Friday, 28 January 2011

rooted

I find that one of the best antidotes to January is to make marmalade. Over a few days the golden Seville oranges from Bills are converted into a steamy, pungent, sticky mess that is captured in the warmed jars for eating with thick butter on my mate’s oatcakes.

Now the 20 jars sit alongside treasures accumulated over recent seasons: Sophia's plum jam from the young tree on our allotment, pickles and chutneys from summer veg surplus, exotic swaps from friends. In the freezer we're coming to the end of the blackberries and stewed apples and the transluscent red wild plums from the tree by the Tally Ho pub. Summer fruit always seems like a chore to preserve at the time but is so welcome in the midwinter.

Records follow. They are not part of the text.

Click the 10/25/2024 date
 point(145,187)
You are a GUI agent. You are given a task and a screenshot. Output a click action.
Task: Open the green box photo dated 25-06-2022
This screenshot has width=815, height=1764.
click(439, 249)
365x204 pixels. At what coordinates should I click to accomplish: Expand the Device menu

Down in the food store that we converted from the coal hole last summer, my last pumpkin was made into a nutty soup for my sister in law last weekend and the last two Bramleys from my neighbour's tree are waiting for the final crumble.

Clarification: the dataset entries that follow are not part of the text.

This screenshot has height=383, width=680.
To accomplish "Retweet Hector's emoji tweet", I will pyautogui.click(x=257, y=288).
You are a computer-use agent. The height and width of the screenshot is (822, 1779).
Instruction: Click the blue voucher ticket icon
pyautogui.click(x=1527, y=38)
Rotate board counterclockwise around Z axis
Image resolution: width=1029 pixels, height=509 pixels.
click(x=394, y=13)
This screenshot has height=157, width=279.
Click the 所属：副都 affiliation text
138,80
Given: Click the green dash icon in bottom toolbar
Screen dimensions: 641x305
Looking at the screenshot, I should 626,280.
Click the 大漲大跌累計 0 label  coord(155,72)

Just in time, frothy green shoots are appearing in the hedgerows to supply me with the spring greens my body is craving after a winter of roots. Dandelion, nettles and Alexanders will go into soups and salads along with the greens that have sat patiently through the winter in my polytunnel, anticipating the lengthening days to bring me bitter salads of chicories, endives, turnip tops, parsley, corn salad and small heads of the hardy lettuce Valdor, whose seeds I collected from a bolted lettuce that survived last winter under snow. 

It's Imbolc next week, the turn of the year when our ancestors welcomed the tender glimpse of spring, the lengthening days and the first tentative blossoms. Gradually, over the years, I've aligned myself with the seasons and their harvests. With less central heating and light but more wood fires, blankets and hot water bottles, I've enjoyed withdrawing into this winter, accompanying my honeybees, clustering in their hives. Now I'm just starting, slightly reluctantly, to feel the pull of the sun, drawing outside on to the land, just as the bees will, I hope, soon be foraging among the first crocuses and catkins.